Since Brexit an interesting phenomenon has appeared – the use of the once innocuous safety pin as a symbol of safe space. It has popped up in the USA post-election as well.
It’s heartening to see people recognizing that spaces are not safe for everyone. Check. It’s also great to see that people are recognizing that those who don’t feel safe need allies. An ally is someone who stands up for and speaks up for those who are being victimized, oppressed, marginalized, harassed, harmed, etc because of who they are. Check.
Those are the good things about the safety pin phenomenon, and if it’s helping to make people more aware of, sensitive to, and likely to intervene re: racism, xenophobia, islamophobia, homophobia, transphobia, etc. when they see/hear it, then that is a step in the right direction. IF however, they are a cute symbol to pin on and show that one is supportive and an ally – and it’s not backed by awareness and followed by action, then they are dangerous and misleading and actually making spaces LESS safe.
Often we think of isms, oppression or marginalization as individual and personal, requiring an individual response. But there are other more insidious ways that undermine people’s safety- and these are systemic. Speaking up and standing up against those are also necessary – and more challenging because it’s hard to see these inequities if they are not impacting you. And so often they are not seen, and not spoken up or stood up against.
Which is where the safety pin causes some consternation and anger.

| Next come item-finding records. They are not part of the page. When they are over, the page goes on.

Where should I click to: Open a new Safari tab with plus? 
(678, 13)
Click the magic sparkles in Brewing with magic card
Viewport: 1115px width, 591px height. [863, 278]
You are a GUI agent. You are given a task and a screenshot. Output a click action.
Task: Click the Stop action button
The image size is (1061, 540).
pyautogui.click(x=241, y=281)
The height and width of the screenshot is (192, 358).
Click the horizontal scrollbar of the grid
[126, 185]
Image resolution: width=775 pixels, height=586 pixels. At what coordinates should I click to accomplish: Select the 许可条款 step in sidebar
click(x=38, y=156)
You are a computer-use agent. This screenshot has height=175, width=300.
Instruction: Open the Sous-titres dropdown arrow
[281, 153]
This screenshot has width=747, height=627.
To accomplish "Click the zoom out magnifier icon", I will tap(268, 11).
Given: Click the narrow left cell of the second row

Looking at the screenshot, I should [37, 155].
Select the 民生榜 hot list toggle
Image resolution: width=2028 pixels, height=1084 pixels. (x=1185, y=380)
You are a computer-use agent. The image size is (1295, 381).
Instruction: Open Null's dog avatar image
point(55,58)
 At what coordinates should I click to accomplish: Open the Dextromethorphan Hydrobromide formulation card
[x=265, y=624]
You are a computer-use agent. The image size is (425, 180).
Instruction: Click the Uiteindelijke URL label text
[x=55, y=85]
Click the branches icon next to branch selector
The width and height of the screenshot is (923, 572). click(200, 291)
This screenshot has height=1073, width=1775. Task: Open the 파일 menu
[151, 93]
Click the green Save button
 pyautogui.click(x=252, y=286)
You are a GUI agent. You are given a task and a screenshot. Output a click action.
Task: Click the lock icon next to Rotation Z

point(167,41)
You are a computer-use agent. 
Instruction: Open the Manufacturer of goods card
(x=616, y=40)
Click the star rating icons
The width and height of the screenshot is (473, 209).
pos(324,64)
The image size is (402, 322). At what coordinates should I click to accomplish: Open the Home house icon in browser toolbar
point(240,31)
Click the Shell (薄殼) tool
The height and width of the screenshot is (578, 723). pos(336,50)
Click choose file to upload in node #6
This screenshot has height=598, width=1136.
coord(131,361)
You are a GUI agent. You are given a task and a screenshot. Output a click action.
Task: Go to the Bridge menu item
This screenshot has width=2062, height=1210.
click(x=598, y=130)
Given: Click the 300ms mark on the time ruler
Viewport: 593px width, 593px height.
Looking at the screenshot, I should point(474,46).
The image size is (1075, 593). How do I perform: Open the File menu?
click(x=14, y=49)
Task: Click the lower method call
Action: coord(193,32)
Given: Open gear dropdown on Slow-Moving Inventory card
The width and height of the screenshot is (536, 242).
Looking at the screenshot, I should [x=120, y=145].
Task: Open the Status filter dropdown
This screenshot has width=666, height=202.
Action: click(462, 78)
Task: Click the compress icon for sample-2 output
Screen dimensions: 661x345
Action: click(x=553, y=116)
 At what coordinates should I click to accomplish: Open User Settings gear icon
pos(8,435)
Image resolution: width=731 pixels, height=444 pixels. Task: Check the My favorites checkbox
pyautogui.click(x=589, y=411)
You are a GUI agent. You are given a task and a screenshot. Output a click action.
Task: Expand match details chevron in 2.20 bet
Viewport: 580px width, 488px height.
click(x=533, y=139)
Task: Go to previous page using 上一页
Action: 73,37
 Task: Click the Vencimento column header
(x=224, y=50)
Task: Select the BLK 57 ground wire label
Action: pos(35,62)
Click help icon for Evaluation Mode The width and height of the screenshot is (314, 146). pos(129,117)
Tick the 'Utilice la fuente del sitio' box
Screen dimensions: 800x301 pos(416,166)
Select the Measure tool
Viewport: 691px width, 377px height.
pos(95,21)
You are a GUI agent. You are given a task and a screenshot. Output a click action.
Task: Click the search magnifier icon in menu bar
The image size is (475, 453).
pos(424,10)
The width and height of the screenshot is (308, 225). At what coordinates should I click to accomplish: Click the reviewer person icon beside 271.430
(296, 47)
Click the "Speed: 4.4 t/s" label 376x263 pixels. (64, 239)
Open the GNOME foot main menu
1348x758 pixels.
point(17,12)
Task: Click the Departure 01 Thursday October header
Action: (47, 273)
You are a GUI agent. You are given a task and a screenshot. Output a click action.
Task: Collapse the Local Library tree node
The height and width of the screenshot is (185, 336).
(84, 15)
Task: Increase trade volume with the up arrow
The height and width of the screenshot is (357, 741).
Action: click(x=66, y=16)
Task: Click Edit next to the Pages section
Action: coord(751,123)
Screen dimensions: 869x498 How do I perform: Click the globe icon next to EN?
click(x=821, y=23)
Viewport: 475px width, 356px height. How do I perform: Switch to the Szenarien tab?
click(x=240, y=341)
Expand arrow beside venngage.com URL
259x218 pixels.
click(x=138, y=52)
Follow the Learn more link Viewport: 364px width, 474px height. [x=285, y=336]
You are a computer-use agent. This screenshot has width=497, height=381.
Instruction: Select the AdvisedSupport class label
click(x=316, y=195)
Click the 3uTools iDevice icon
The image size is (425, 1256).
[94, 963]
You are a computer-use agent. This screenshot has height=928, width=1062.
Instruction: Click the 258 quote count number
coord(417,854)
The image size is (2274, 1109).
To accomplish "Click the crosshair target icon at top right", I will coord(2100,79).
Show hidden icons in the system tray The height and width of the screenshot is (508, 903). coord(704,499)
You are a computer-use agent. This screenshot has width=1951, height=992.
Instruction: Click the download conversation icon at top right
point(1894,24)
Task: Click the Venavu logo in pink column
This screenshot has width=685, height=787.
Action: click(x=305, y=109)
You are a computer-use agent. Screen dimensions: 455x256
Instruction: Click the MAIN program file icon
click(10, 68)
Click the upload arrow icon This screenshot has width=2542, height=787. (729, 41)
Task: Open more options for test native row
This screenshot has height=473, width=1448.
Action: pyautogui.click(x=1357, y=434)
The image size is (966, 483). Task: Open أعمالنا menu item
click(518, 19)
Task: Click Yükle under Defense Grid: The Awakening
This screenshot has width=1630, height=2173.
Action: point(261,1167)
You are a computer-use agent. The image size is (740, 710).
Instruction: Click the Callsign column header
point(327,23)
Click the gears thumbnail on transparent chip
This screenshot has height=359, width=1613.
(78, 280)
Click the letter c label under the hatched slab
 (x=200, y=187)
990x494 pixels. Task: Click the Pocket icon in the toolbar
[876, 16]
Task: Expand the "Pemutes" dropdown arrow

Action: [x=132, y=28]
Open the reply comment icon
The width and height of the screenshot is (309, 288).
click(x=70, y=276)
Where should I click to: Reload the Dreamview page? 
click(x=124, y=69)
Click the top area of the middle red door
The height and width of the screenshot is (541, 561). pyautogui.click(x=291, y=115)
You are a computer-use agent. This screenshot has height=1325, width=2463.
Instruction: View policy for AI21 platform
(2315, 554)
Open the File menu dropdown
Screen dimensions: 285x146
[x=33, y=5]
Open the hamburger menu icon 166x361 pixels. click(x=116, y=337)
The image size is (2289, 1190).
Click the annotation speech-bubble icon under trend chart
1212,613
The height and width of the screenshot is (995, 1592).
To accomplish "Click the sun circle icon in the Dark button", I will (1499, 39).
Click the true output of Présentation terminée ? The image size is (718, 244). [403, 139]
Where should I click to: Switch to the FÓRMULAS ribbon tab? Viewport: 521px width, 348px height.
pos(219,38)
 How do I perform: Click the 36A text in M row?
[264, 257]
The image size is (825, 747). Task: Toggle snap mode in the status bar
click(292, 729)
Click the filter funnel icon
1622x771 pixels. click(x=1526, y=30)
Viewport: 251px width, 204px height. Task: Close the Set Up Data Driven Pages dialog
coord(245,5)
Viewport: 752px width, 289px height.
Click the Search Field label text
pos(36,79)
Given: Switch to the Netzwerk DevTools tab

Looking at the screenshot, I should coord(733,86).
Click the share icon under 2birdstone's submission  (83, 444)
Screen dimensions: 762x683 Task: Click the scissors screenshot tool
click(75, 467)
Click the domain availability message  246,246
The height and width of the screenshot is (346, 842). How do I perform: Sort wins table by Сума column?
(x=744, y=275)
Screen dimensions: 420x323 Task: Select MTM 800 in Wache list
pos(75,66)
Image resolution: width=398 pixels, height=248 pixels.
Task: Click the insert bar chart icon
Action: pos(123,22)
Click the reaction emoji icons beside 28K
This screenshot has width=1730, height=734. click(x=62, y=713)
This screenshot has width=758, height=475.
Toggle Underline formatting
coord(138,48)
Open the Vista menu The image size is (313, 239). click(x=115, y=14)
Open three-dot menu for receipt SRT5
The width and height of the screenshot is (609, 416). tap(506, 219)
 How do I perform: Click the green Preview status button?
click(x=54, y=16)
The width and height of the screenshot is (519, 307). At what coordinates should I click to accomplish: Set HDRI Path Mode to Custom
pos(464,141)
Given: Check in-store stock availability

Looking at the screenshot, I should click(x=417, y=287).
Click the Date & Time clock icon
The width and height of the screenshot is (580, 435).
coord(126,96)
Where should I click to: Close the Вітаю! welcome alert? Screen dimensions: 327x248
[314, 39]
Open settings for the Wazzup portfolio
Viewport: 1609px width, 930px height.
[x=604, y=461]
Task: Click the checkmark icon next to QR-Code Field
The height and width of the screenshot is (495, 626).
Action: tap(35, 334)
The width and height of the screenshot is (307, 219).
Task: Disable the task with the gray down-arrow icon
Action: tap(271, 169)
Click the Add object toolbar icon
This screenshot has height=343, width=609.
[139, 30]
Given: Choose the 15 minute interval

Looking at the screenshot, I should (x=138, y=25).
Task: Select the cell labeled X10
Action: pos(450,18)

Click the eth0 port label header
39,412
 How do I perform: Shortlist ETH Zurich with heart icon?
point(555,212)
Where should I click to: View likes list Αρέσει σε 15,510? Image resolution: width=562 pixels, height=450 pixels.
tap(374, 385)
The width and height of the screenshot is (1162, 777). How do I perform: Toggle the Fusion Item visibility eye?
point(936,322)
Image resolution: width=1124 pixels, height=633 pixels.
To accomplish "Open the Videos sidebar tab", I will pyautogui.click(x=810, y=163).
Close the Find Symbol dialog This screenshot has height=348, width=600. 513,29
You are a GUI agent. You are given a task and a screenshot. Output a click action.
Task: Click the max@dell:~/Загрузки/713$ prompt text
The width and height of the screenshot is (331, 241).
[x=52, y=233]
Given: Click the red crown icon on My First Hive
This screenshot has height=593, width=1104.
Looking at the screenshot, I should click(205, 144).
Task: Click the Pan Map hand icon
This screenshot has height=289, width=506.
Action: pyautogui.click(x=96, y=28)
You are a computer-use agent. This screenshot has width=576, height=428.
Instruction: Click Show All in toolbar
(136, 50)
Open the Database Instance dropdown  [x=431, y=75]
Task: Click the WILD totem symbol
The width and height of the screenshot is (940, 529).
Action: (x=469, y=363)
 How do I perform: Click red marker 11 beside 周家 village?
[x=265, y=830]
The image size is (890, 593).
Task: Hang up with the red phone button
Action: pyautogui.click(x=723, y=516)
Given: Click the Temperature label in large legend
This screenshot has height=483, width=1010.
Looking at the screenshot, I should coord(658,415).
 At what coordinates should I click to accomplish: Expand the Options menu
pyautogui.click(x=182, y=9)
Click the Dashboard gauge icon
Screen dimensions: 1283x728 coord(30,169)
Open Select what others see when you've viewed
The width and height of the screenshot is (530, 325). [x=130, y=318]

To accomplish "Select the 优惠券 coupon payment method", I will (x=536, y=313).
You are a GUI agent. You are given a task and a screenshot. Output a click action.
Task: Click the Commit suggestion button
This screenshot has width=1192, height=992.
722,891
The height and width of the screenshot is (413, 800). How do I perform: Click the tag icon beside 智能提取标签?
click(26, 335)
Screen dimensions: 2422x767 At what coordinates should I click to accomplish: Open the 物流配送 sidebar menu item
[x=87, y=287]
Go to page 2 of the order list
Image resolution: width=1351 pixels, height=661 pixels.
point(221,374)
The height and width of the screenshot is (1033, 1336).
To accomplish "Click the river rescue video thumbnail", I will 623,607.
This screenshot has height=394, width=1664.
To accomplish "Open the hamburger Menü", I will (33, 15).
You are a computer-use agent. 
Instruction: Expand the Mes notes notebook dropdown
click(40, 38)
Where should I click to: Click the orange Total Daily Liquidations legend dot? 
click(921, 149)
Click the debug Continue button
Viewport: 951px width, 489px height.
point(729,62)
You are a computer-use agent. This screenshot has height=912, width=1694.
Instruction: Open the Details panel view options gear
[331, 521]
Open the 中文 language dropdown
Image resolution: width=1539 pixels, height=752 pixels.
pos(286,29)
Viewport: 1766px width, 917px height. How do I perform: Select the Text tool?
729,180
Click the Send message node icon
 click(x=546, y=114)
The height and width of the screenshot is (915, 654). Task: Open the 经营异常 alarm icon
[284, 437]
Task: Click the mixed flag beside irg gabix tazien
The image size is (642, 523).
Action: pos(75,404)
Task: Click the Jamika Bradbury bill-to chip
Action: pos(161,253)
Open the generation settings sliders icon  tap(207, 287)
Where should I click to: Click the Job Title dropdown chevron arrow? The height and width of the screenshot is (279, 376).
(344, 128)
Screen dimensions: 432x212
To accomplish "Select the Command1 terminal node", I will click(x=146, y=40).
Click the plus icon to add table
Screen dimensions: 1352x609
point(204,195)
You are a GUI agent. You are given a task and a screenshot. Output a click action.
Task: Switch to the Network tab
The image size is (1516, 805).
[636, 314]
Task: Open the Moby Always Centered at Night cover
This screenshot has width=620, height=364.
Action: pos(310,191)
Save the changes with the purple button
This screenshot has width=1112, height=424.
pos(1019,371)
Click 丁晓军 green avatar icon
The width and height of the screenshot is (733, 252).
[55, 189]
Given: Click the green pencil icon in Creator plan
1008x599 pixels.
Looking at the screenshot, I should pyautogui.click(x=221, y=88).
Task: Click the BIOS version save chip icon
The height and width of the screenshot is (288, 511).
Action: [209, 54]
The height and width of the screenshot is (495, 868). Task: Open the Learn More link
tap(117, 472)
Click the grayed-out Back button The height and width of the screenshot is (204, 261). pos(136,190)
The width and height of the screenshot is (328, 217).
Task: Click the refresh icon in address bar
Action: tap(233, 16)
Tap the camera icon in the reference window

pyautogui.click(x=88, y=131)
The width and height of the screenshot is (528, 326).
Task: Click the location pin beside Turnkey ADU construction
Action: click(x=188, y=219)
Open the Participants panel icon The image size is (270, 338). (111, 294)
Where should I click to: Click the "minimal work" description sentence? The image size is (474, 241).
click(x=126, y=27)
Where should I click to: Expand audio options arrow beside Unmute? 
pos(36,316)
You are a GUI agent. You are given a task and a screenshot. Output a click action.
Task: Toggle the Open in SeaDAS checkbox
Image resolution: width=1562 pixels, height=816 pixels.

Unsafe spaces did not begin with Brexit or the US election. They have existed for too many years. Some see the safety pin and wonder where it (and more importantly, the sentiment) has been all this time – this symbol and expression of solidarity, safety and the promise of allyship. It’s a good question.
Wearing a safety pin also suggests that someone can know what a safe space feels like for someone else, which is questionable. But if we ask questions, and learn about each other, we can perhaps help to make spaces safer.
In the end, I’m torn about the safety pin.
I understand the anger about it. That it seems like the fashionable “in” thing to do, that it’s easy and safe for the person wearing it, that it is a pin rather than action. And I hope that maybe it’s also the beginning of people seeing more, of considering how different life can be experienced, of speaking up and stepping up against the isms, the phobias – against hatred. Some people may be late to the game, but if they are ready to play, then there will be more allies on the team. And isn’t that a good thing?
The safety pin could be an amazing symbol of action, mobilization, solidarity, courage, and hope. But to accomplish this is requires awareness of self and others, understanding the bigger picture, recognizing your privilege and using it to create change (among other things). It could signal a much needed change in how we see each other, what we notice and what we fight for and against – to make the world a much safer place for everyone.
But if you aren’t educating yourself about the issues, if you don’t know what it means to be an ally, if you’re not willing to step up and stand up, then it’s just a cool thing to do that will pass when you get bored or you think enough time has passed – in which case, please don’t wear one.